Monday, July 24, 2006

The Plan

Leo Strauss’ Philosophy of Deception
Jim Lobe

Many neoconservatives like Paul Wolfowitz are disciples of a philosopher who believed that the elite should use deception, religious fervor and perpetual war to control the ignorant masses...

Strauss is a popular figure among the neoconservatives. Adherents of his ideas include prominent figures both within and outside the administration.
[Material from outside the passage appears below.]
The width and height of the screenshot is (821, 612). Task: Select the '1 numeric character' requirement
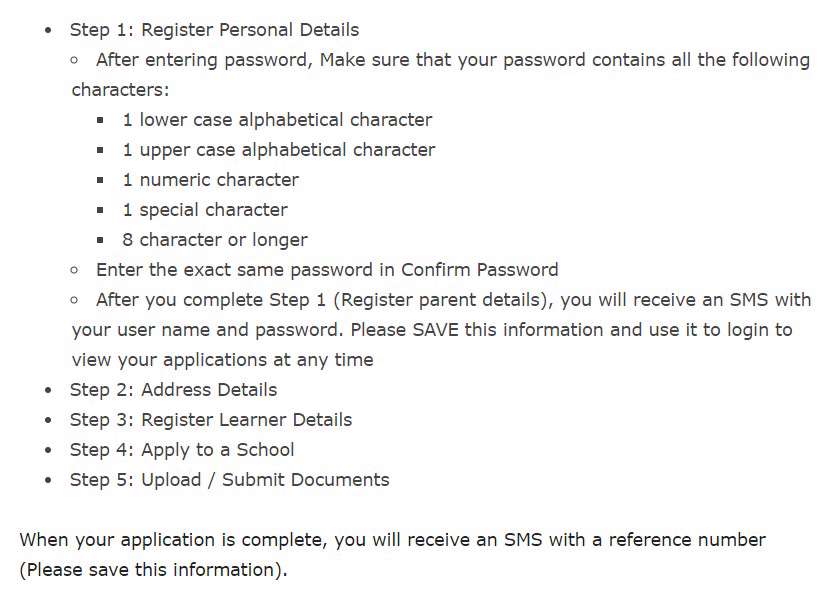210,180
They include ’Weekly Standard’ editor William Kristol ; his father and indeed the godfather of the neoconservative movement, Irving Kristol ; the new Undersecretary of Defense for Intelligence, Stephen Cambone, a number of senior fellows at the American Enterprise Institute (AEI) (home to former Defense Policy Board chairman Richard Perle and Lynne Cheney), and Gary Schmitt, the director of the influential Project for the New American Century (PNAC), which is chaired by Kristol the Younger

As Hersh notes in his article, Shulsky and his co-author Schmitt "criticize America’s intelligence community for its failure to appreciate the duplicitous nature of the regimes it deals with, its susceptibility to social-science notions of proof, and its inability to cope with deliberate concealment." They argued that Strauss’s idea of hidden meaning, "alerts one to the possibility that political life may be closely linked to deception. Indeed, it suggests that deception is the norm in political life, and the hope, to say nothing of the expectation, of establishing a politics that can dispense with it is the exception.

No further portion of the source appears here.